Aussi, en cas de décès de l’un des deux donateurs, entre la donation-partage conjonctive initiale et la réincorporation, il semble falloir considérer que seuls les biens donnés par le survivant puissent encore faire l’objet d’une réincorporation dans une nouvelle donation-partage, car seul le survivant aura la qualité de disposant au sens de l’article 1078-1 du Code civil. Seuls les lots donnés par ce conjoint survivant dans la donation-partage initiale pourront être réincorporés.
Indépendamment de la réincorporation, un bien commun donné par deux époux est analysé, lors du règlement successoral, comme s’il avait été fictivement donné par moitié théorique par chaque donateur. Cette règle liquidative conduit à considérer que le bien commun a été transmis par moitié par le père et par moitié par la mère, alors que nous savons que les époux ne disposent pas de droit « indivis » sur les biens communs durant l’application du régime matrimonial de la communauté.
Tirant les conséquences de ces deux règles (une identité de donateur, et un bien transmis par moitié par chaque parent sur le plan liquidatif), la réincorporation dans sa totalité du bien précédemment donné par les deux donateurs n’est pas envisageable.
Toutefois le notaire, par son conseil et son anticipation, pourra proposer des solutions à ses clients en amont, c’est-à-dire dès la réalisation de la première donation-partage du vivant des deux parents.
Dans une telle situation il suffirait de prévoir, dans la donation-partage initiale, une clause d’imputation de la donation-partage dans la succession du second donateur.
Cependant, cette solution entraîne des conséquences liquidatives importantes au premier et au second décès, et qui pourraient ne pas être opportunes pour les clients notamment s’ils venaient à ne jamais réfléchir à une donation-partage transgénérationnelle par la suite.
Et s’il était envisagé une donation-partage transgénérationnelle cumulative, avec « incorporation » par la génération intermédiaire des biens reçus du prémourant aux termes de la donation-partage ?

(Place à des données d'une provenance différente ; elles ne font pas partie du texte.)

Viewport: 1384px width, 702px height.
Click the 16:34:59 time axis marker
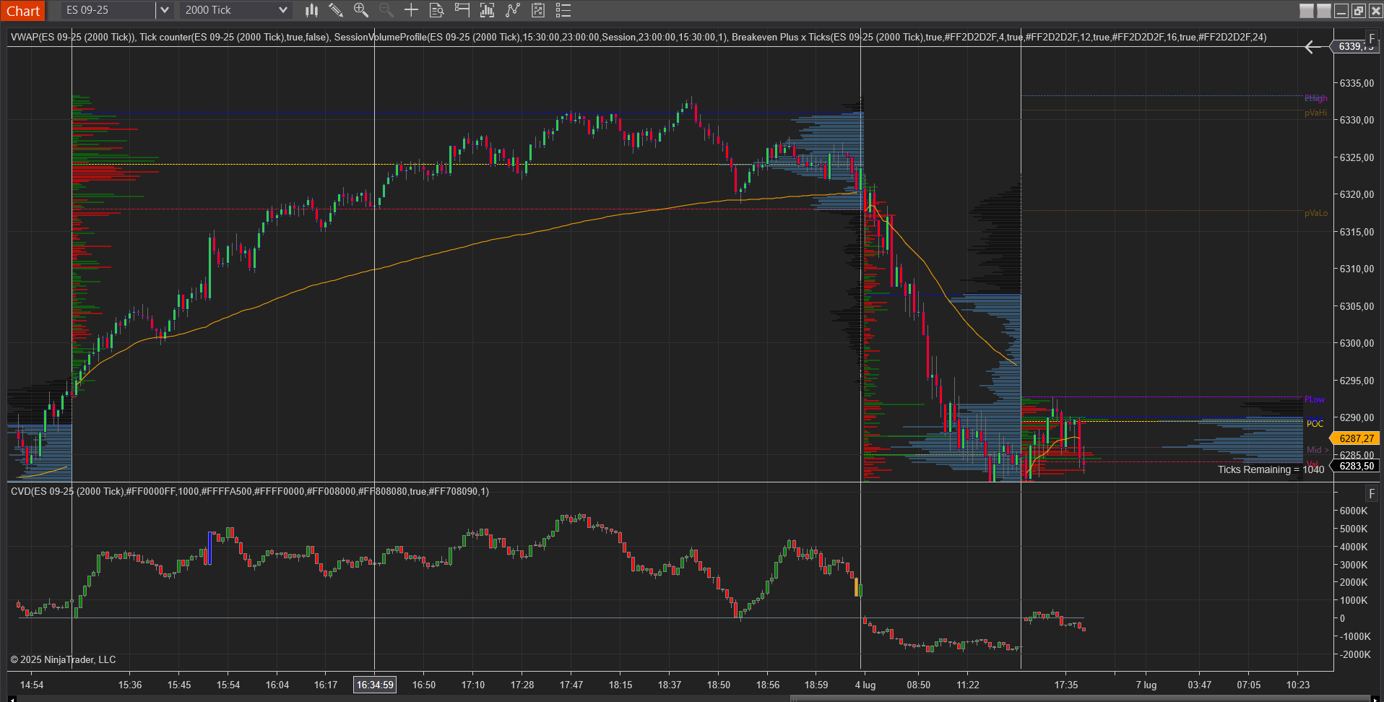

Nous rappelons que la donation-partage cumulative est celle qui permet à un ascendant et ses enfants de reconstituer ensemble une masse composée, d’une part, des biens reçus par les enfants dans la succession du premier ascendant décédé et, d’autre part, des biens se trouvant actuellement dans le patrimoine de l’ascendant survivant, afin d’envisager la transmission et surtout un partage global desdits biens.
Immédiatement, on relèvera que la donation-partage cumulative porte sur des biens reçus par succession, alors que le mécanisme de la réincorporation porte, quant à lui, sur des biens reçus par donation simple ou par donation-partage. Cette distinction fondamentale pourrait conduire à écarter, hâtivement, cette solution (puisque dans notre cas, il s’agit de biens reçus par donation et non pas par succession).
Mais il nous semble nécessaire d’approfondir cette notion, car la solution pourrait bien se trouver dans le mécanisme de la cumulative.
Peut-on, donc, adjoindre à une donation-partage cumulative (transgénérationnelle) les biens que la génération intermédiaire a reçus non pas par succession mais par donation ?
Oui et non.
Non, s’il s’agit d’adjoindre des biens reçus par donation simple.
Et nous avons envie de croire que oui, s’il s’agit d’adjoindre des biens reçus par donation-partage. La donation-partage, pacte sur succession future par excellence, n’est autre qu’un partage d’ascendant qui a vocation à anticiper et à modifier les règles successorales normalement applicables à la succession du donateur. Cette dimension successorale de la donation-partage pourrait permettre de considérer que les biens reçus aux termes de ce partage successoral anticipé puissent être compris dans une donation-partage cumulative transgénérationnelle.
Aussi, alors que la réincorporation est exclue, l’adjonction dans une cumulative pourrait être envisagée.